Selamat Jalan Dyah Sujirah ‘Sipon’: Istri Wiji Thukul Dalam Kenanganku

Kami sangat berduka. Dyah Sujirah, atau Mbak Sipon, istri aktivis Wiji Thukul, ibu dari Fajar Merah dan Nganthi Wani, meninggal dunia pada Kamis, 5 Januari 2023 di RS Hermina Solo akibat serangan jantung. Mbak Pon adalah perempuan yang punya kesabaran tanpa batas.

Aku mengenal Dyah Sujirah atau Mbak Sipon sekitar tahun 1994. Saat itu rumah Wiji Thukul cuma selemparan batu dengan markas Partai Rakyat Demokratik/ PRD Solo, di Jebres Solo, dimana aku beraktivitas disana sejak zaman Pemerintahan Orde Baru yang represif.

Rumah Thukul yang lengkap dengan koleksi buku, kerap jadi tempat nongkrong kawan-kawan kami.
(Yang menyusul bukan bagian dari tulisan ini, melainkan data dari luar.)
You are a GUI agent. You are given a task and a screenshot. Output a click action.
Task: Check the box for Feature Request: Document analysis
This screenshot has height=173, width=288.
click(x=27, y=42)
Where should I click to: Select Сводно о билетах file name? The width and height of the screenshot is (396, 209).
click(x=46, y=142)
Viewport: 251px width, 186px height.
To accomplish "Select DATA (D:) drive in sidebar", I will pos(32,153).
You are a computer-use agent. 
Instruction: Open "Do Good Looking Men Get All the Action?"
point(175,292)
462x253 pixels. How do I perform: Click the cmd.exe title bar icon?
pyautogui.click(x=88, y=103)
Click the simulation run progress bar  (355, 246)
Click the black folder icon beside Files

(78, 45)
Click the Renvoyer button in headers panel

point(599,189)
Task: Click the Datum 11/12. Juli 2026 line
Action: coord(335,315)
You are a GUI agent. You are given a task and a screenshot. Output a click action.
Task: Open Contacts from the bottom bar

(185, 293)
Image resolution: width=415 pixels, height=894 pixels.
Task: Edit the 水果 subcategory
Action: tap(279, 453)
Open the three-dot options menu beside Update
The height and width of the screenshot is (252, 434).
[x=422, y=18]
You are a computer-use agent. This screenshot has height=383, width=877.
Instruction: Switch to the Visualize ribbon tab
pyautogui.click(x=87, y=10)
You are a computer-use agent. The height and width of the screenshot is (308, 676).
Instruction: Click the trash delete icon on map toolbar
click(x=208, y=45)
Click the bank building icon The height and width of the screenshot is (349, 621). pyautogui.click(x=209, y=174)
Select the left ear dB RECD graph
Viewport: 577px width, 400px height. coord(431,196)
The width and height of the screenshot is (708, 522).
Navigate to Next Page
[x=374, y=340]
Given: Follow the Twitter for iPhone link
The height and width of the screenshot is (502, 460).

Di sana juga aktivitas anak-anak Sanggar Suka Banjir dimana Wiji Thukul banyak menelorkan puisi-puisi perjuangan melawan pemerintahan Orde Baru, kemudian lahir. Otomatis, aku kerap bertemu Mbak Sipon. Saat itu, kedua anak mereka Fitri Nganti Wani dan Fajar Merah, masih kecil- kecil.

“Wis mangan durung? (sudah makan belum?),” itu pertanyaan khas dari Mbak Pon, setiap kami datang. Pasti, Mbak Pon selalu dalam posisi sedang duduk di belakang mesin jahitnya. Meski kondisinya pas-pasan, Mbak Pon, tak segan menyuruh kami langsung ke dapur dan makan. Ia pasti paham setiap melihat tampang kami yang kelaparan. Menu yang kerap dimasaknya adalah sayur lodeh, tempe goreng dan ikan asin.

Mbak Pon sendiri dulu juga aktivis buruh seperti Wiji Thukul. Ia juga gemar berkesenian seperti Thukul.
Menjadi istri Thukul, Mbak Sipon kerap ditinggal ke luar kota, nyaris tanpa penghasilan. Tapi Ia tak pernah mengeluh. Pun berkali rumahnya disatroni aparat. Ia sadar betul dengan aktivitas Wiji Thukul suaminya.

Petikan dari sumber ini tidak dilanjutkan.